## Problem requirements
Going down the listing below, print exactly each line from the one with "Carros de hotel (132, 591)" up to and including the one with "Política de Privacidad (375, 2500)", and skip the rest.

## Given information
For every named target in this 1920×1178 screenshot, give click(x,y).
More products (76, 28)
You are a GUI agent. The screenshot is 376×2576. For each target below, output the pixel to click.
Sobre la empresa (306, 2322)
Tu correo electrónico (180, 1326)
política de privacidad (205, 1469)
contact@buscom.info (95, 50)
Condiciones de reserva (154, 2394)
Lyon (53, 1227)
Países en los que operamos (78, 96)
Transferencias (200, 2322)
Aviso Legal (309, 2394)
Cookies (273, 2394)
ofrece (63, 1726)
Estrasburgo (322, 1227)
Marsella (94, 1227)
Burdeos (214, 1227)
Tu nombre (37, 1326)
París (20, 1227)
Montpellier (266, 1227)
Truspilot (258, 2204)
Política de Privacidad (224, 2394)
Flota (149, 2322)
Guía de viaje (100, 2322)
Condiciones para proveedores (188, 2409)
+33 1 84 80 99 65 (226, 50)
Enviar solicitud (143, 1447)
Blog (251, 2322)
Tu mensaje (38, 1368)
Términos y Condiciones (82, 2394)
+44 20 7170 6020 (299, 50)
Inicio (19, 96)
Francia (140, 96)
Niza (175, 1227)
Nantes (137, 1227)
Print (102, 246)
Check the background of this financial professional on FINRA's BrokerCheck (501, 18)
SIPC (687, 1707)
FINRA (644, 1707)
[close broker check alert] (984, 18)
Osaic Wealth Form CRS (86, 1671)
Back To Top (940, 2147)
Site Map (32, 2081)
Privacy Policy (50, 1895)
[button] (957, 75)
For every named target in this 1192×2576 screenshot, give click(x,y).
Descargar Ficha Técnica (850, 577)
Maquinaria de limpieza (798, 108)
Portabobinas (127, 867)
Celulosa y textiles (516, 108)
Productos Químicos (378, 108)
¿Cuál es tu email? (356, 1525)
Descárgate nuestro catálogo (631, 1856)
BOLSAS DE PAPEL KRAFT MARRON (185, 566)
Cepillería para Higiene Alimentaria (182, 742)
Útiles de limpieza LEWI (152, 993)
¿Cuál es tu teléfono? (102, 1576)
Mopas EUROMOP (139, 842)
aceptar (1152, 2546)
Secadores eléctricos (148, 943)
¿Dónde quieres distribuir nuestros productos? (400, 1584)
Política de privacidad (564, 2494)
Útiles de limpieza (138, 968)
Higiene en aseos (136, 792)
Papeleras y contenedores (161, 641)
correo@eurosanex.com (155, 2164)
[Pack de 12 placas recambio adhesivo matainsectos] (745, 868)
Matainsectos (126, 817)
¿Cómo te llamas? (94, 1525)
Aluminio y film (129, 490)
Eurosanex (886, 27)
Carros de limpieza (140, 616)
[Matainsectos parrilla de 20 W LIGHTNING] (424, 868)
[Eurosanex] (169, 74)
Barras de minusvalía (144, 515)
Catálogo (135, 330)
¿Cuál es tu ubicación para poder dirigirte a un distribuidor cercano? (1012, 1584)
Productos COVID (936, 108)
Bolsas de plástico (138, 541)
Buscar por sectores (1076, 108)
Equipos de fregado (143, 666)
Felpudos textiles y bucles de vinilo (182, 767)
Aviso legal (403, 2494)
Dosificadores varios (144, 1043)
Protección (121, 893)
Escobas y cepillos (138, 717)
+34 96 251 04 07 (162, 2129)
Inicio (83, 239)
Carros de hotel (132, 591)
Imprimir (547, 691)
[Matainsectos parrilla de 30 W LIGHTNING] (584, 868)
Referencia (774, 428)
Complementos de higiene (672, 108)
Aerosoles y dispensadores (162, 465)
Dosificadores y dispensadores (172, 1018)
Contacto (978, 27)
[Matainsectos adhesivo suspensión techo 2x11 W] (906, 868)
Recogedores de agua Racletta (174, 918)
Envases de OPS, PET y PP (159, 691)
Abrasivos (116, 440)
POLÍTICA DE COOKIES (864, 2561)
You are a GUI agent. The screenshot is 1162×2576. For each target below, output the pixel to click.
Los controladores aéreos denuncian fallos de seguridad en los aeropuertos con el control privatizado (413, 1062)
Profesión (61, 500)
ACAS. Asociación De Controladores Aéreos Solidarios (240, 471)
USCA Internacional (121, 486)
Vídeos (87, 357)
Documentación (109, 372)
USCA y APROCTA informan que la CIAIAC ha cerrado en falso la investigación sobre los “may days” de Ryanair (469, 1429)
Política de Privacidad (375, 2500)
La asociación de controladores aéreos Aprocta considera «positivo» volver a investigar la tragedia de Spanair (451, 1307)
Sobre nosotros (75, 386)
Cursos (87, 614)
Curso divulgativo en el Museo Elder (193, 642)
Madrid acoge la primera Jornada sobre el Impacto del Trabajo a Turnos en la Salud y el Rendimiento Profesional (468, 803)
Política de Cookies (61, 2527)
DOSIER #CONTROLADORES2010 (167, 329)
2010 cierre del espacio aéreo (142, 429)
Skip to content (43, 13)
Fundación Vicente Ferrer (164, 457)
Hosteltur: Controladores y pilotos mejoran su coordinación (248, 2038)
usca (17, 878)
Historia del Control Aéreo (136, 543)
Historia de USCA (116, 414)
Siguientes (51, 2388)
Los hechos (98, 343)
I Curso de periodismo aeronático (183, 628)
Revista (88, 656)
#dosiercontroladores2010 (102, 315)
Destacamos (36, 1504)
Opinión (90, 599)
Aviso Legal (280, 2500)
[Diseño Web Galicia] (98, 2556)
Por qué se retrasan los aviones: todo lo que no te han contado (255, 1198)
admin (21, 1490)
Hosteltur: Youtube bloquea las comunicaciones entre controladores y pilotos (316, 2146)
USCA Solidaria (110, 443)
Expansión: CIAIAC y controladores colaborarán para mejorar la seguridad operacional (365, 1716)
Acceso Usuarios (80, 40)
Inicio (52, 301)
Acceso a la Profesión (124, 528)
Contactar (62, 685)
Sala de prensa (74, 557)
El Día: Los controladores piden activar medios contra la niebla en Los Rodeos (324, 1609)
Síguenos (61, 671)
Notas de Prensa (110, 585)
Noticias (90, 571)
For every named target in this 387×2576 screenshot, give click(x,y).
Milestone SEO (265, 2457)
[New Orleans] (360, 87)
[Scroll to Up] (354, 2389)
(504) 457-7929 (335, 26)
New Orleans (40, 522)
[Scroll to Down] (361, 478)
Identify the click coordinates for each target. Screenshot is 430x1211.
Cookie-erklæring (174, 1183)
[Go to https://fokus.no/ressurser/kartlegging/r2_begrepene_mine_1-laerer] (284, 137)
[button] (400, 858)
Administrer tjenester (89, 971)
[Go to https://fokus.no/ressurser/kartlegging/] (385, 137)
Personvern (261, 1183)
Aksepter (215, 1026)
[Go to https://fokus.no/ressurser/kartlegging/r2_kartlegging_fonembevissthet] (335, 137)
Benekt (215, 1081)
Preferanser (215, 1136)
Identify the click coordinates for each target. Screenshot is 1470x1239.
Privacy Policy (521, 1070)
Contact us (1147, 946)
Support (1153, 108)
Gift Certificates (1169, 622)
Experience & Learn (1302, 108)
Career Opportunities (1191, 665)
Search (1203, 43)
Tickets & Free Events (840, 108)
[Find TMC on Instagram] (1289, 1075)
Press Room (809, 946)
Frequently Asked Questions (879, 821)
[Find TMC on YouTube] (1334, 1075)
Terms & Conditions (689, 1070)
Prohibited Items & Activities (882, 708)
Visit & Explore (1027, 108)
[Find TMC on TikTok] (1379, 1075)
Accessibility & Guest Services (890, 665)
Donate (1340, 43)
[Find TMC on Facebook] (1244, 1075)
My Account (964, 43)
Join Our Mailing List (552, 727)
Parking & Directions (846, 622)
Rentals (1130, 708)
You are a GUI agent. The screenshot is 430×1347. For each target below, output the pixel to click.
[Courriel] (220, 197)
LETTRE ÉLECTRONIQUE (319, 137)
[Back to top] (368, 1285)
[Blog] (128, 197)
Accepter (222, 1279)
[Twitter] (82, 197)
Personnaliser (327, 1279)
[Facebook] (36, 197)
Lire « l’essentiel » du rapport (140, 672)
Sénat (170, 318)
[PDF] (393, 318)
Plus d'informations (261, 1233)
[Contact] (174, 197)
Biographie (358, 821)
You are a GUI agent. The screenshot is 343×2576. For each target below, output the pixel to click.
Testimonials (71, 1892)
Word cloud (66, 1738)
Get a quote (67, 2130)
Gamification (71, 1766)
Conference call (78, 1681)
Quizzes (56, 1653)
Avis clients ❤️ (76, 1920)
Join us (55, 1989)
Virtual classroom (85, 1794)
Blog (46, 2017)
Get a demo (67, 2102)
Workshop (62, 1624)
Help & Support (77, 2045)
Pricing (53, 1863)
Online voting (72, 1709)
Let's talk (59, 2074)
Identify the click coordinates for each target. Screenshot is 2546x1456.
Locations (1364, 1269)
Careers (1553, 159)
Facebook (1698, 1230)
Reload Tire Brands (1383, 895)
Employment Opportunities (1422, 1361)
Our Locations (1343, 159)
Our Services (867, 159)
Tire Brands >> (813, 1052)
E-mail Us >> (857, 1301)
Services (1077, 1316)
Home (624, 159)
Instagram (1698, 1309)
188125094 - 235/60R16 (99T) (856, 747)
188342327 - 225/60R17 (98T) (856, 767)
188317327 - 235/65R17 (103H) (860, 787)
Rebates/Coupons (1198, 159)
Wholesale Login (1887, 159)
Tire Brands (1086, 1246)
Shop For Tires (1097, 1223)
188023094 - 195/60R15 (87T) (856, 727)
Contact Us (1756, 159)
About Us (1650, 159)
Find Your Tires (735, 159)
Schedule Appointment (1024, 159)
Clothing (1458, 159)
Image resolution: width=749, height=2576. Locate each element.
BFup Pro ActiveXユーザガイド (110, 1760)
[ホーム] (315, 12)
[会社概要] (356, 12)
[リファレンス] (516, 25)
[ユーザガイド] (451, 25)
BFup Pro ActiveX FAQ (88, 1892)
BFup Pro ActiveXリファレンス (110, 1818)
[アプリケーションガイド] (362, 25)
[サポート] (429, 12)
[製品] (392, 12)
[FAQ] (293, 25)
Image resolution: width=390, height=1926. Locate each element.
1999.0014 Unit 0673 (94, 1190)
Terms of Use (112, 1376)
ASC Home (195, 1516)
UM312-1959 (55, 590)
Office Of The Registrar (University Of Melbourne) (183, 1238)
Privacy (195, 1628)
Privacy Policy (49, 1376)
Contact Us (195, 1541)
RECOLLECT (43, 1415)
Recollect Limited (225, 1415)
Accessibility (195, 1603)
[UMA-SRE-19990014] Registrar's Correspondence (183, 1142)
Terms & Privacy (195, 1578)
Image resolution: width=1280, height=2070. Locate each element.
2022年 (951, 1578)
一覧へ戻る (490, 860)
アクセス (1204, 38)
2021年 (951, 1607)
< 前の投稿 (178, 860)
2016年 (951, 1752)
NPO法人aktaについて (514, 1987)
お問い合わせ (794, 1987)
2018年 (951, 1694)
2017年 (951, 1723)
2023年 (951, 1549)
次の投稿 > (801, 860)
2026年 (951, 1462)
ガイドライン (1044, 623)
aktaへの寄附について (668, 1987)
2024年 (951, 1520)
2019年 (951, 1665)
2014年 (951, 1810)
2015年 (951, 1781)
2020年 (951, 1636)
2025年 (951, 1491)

## Response to the task
Carros de hotel (132, 591)
Imprimir (547, 691)
[Matainsectos parrilla de 30 W LIGHTNING] (584, 868)
Referencia (774, 428)
Complementos de higiene (672, 108)
Aerosoles y dispensadores (162, 465)
Dosificadores y dispensadores (172, 1018)
Contacto (978, 27)
[Matainsectos adhesivo suspensión techo 2x11 W] (906, 868)
Recogedores de agua Racletta (174, 918)
Envases de OPS, PET y PP (159, 691)
Abrasivos (116, 440)
POLÍTICA DE COOKIES (864, 2561)
You are a GUI agent. The screenshot is 1162×2576. For each target below, output the pixel to click.
Los controladores aéreos denuncian fallos de seguridad en los aeropuertos con el control privatizado (413, 1062)
Profesión (61, 500)
ACAS. Asociación De Controladores Aéreos Solidarios (240, 471)
USCA Internacional (121, 486)
Vídeos (87, 357)
Documentación (109, 372)
USCA y APROCTA informan que la CIAIAC ha cerrado en falso la investigación sobre los “may days” de Ryanair (469, 1429)
Política de Privacidad (375, 2500)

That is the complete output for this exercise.